Is there a need to copy memory for intra-process communication in sync mode at all or wouldn’t it make sense to just “forward the allocated memory” to the connected subscriber ? Maybe that doesn’t matter for the next “zero copy” release anymore.

That looks great, thanks. Also looking forward to hearing about the zero-copy improvements that are coming.

Are there any more improvements on the pipeline for intraprocess communication? Specially addressing lock-free publication/subscription.

We’ve been looking into different alternatives for publishing data in a realtime system at 2KHz and all DDS implementations tried, the fastest we could get was 0.01ms latency for small Packets of data (256Bytes). which was 3x times as much as using a lock free circular buffer or a RT focused system like Orocos.

We understand going below 0.01ms might not be a typical use case for DDS, but having lock-free and deterministic publication and subscription time would open up the possibility of publishing directly from RT threads without affecting the determinism of the rest of the loop.

Thank you for your compliments @rex-schilasky

The intra-process and inter-process latencies do not differ that much for the 2.1.0_sync mode

It may not be clear in the graphs, but the results do have a substantial difference from intra-process to inter-process. For the last dot in the lines, that correspond to the PointCloud8m data-type, latency compares 2.65 vs 3.68. But the important thing is that, apart from having slightly better latency, the number of samples transmitted compares 730 vs 208

Is there a need to copy memory for intra-process communication in sync mode at all or wouldn’t it make sense to just “forward the allocated memory” to the connected subscriber?

This is exactly what 2.1.0 is bringing in. When the publisher and the subscriber are on the same process, payloads are not copied, and reference counts are updated instead.

Maybe that doesn’t matter for the next “zero copy” release anymore.

The zero-copy mechanism mainly involves API extensions allowing the user to get pointers into the payload buffers (both on the publication and the subscription side). It will only be available for POD types though, as the buffer being returned would be to the serialized payload buffer, in order to avoid (de)serialization of the data-type.

With these new API extensions in place, we would have intra-process zero-copy available. We are also working on an inter-process data-sharing mechanism, in which the payloads will be created on a shared memory segment / mapped file. The combination of these two mechanisms will provide inter-process zero-copy.

2 Likes

Please see my answer above regarding the zero-copy improvements.

Are there any more improvements on the pipeline for intraprocess communication? Specially addressing lock-free publication/subscription.

When designing improvements for intra-process, we also have to account for remote endpoints.
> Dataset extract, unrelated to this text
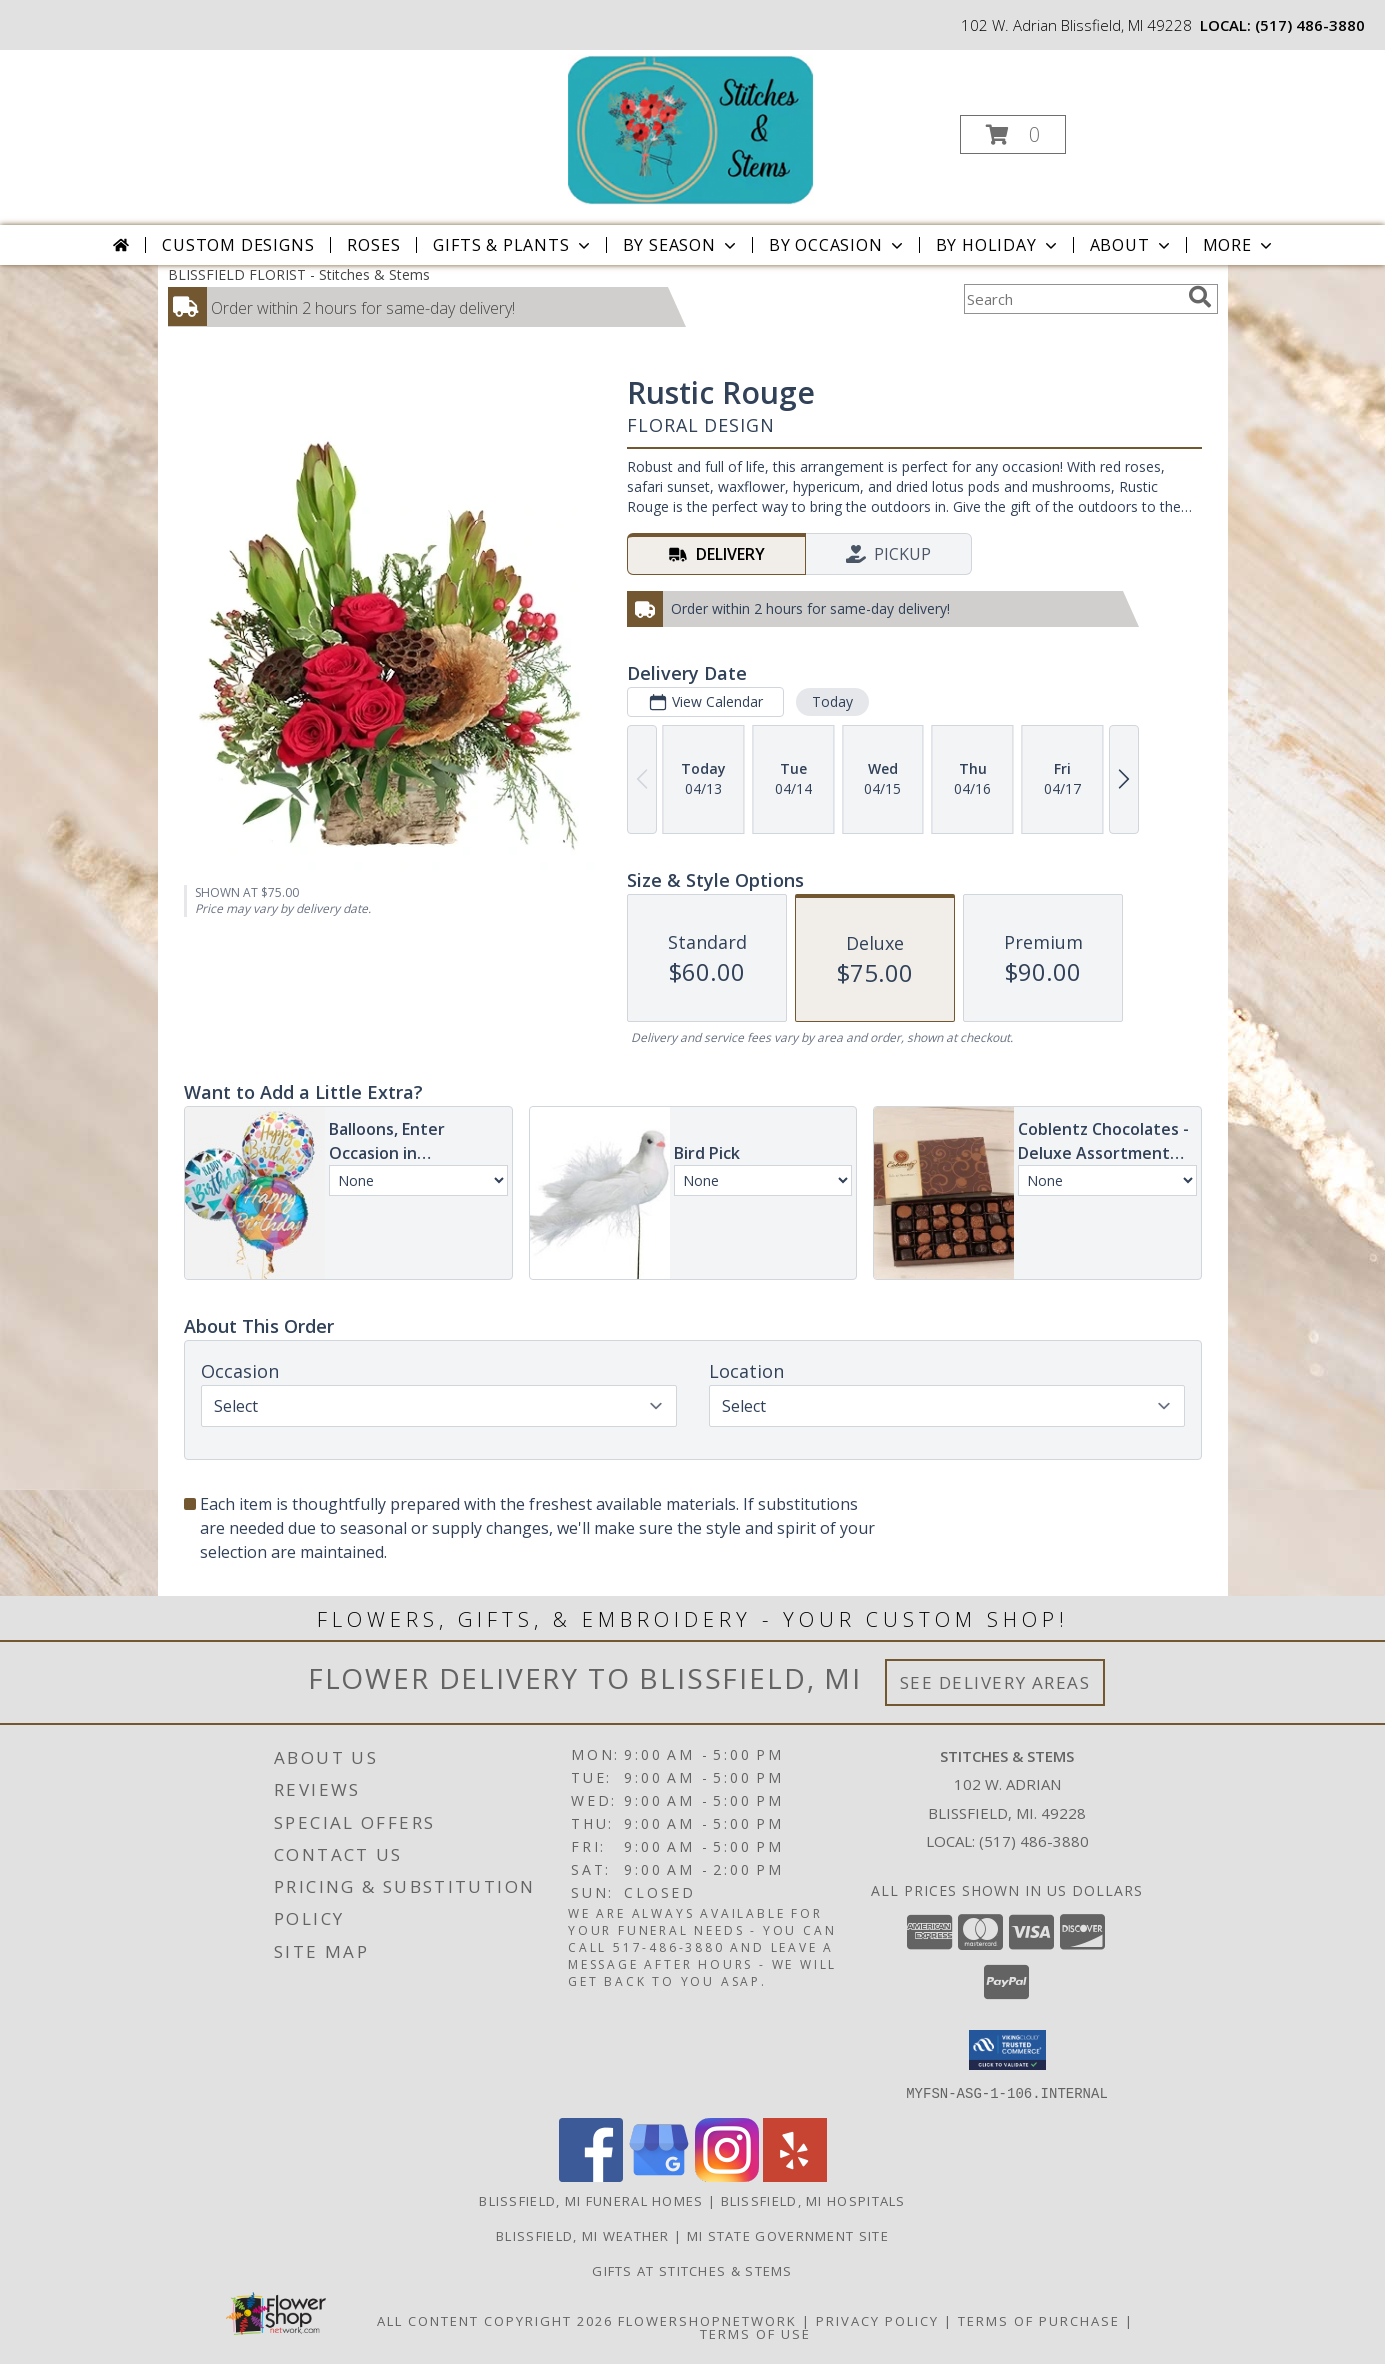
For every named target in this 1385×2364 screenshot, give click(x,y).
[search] (1200, 297)
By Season (681, 245)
The publisher has to be prepared to have subscriptions on the same process, on another process in the same host, and on a different host. It also needs to take care of multiple threads using the same publisher, not only user threads, but also the asynchronous sender thread. This implies some synchronization requirements, as you could understand.

But if you only have one publisher and one subscriber for a topic, and both of them are on the same process, I think it could be possible to get there, though that would depend mostly on the OS (i.e. the mutex operations timing when blocking is not necessary)

Yeah, I understand the wide array of use cases you need to support, and obviously lock-free is not an option for all of them. I didn’t mention but I was thinking about single publisher/single subscriber intra-process communication.

I believe you are doing an amazing work, and it’s great that you keep pushing forward both in features as well as code quality as seen in today’s other post.

@MiguelCompany thank you for your nice explanations. I will track the further development with my team.